▶ Data for this exercise:

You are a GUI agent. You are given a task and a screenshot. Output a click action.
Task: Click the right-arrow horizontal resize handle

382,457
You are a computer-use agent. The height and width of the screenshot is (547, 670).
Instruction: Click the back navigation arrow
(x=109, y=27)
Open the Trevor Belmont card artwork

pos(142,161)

==

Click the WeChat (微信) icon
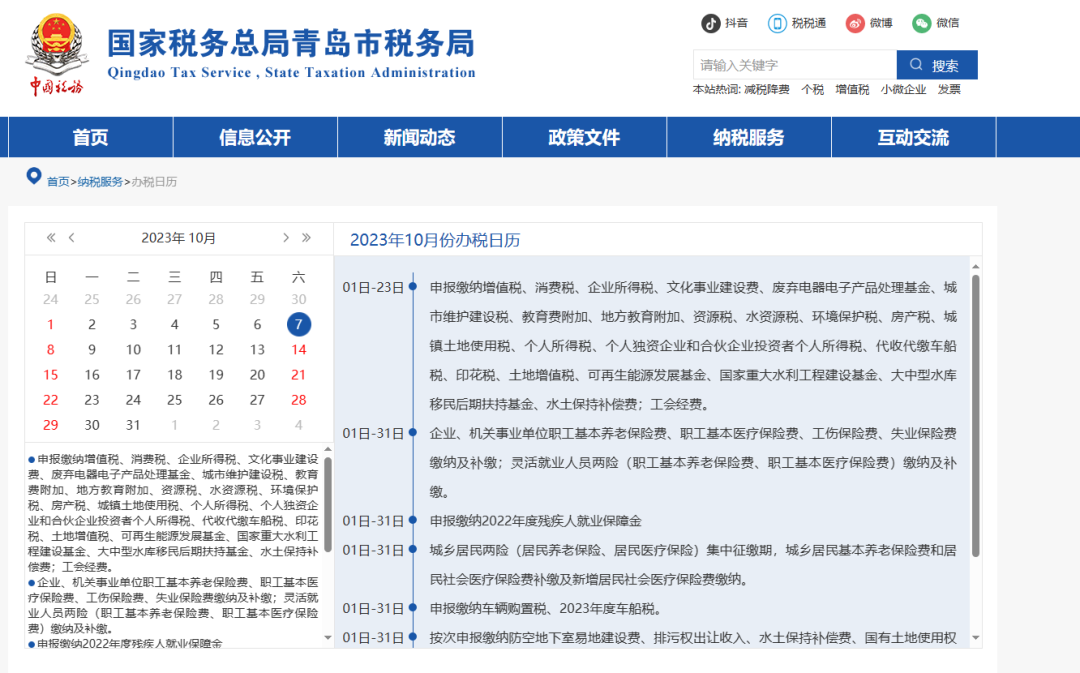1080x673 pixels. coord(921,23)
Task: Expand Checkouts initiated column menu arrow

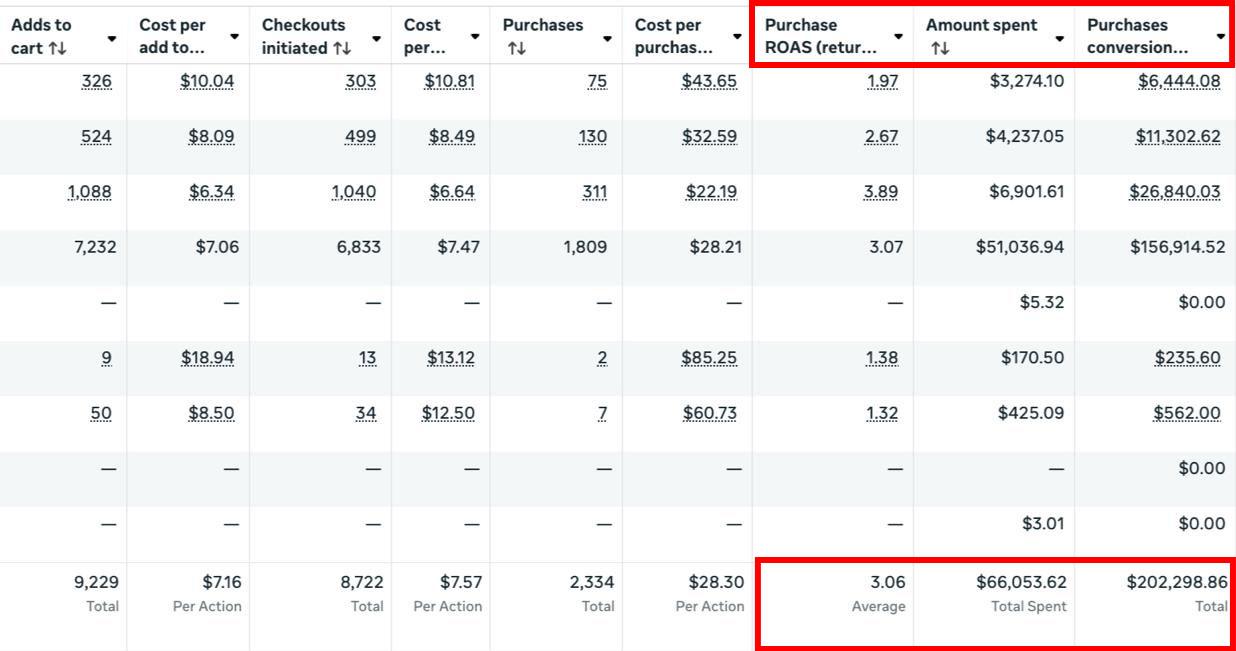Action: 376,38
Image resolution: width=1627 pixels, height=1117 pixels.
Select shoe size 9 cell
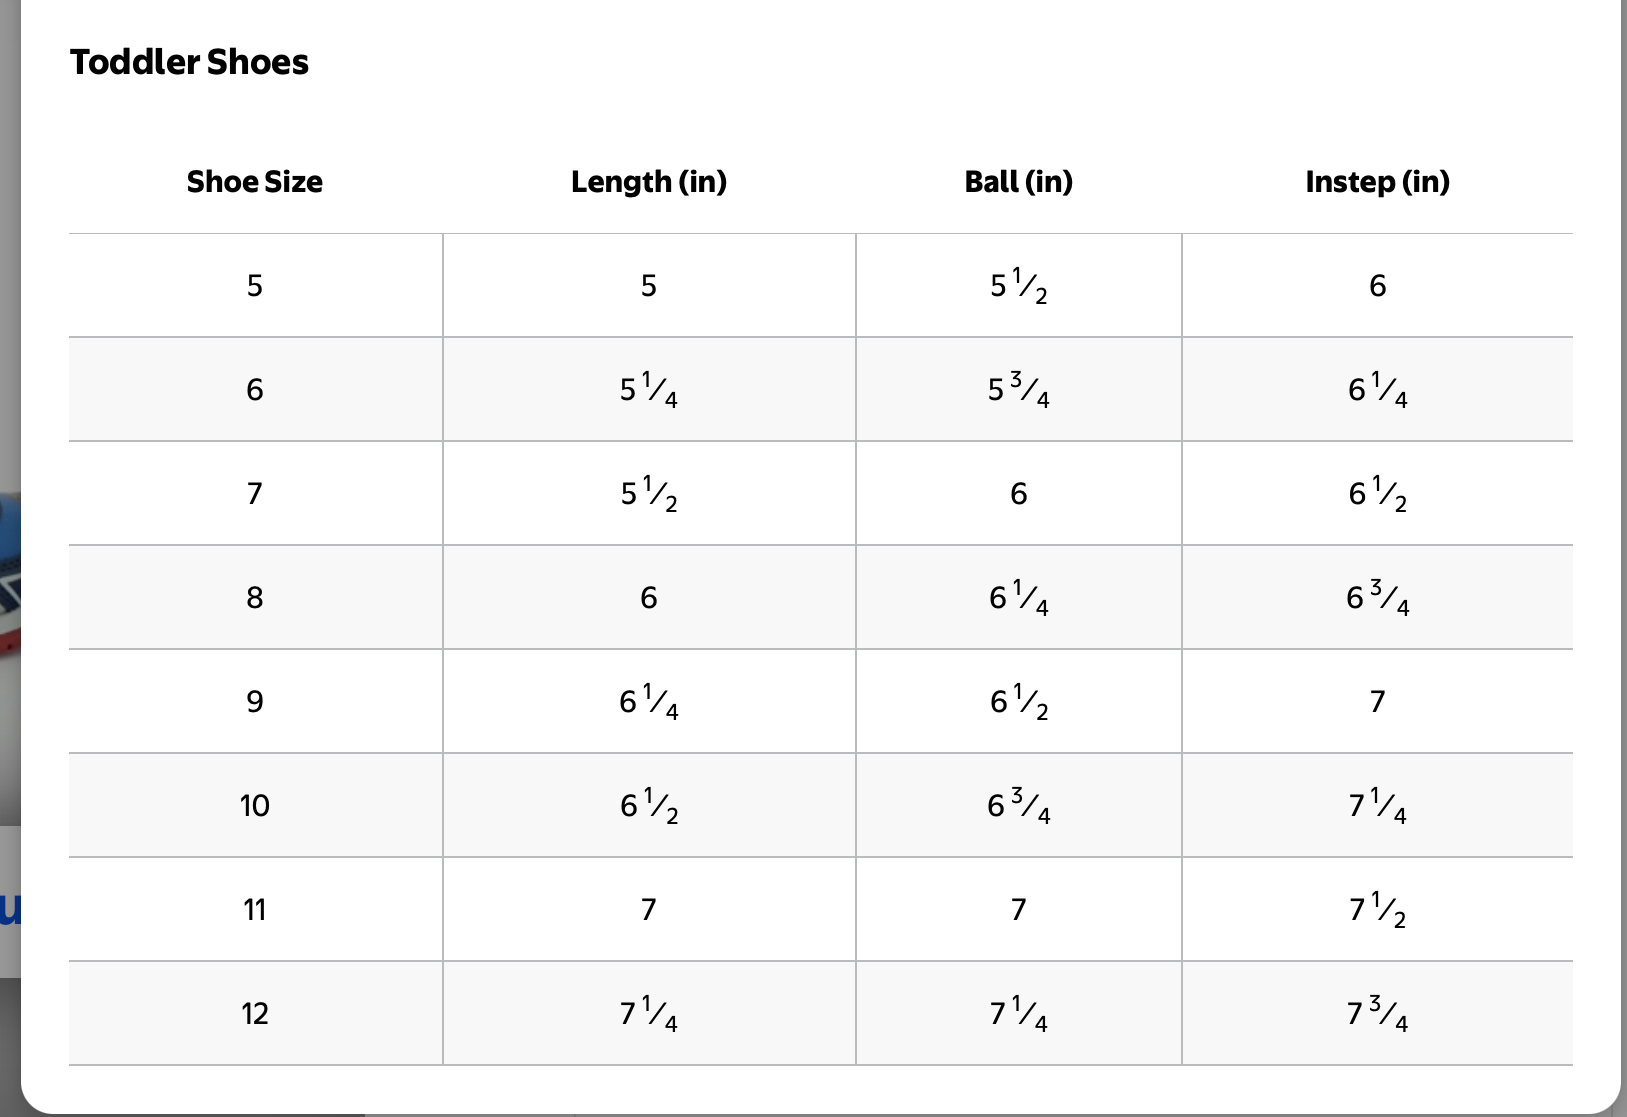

==

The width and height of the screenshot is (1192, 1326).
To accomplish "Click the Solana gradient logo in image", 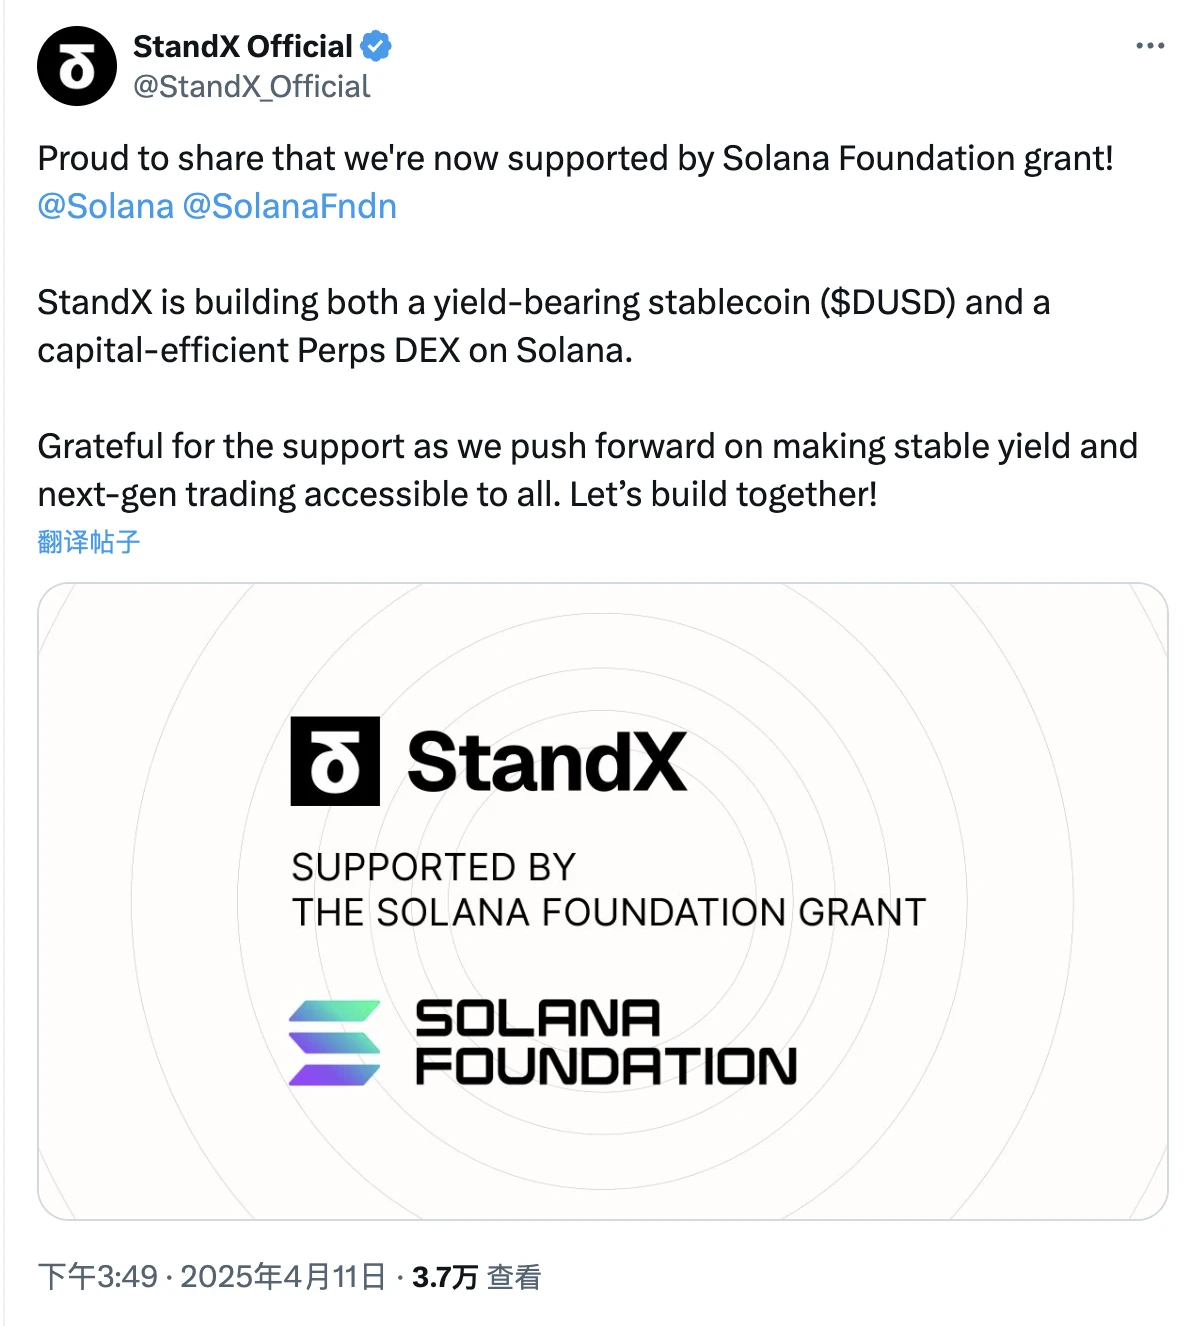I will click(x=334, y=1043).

▶ Your instructions:
The answer should be one number, the count of lines in the data that include the string "agent".

▶ Written answer:
2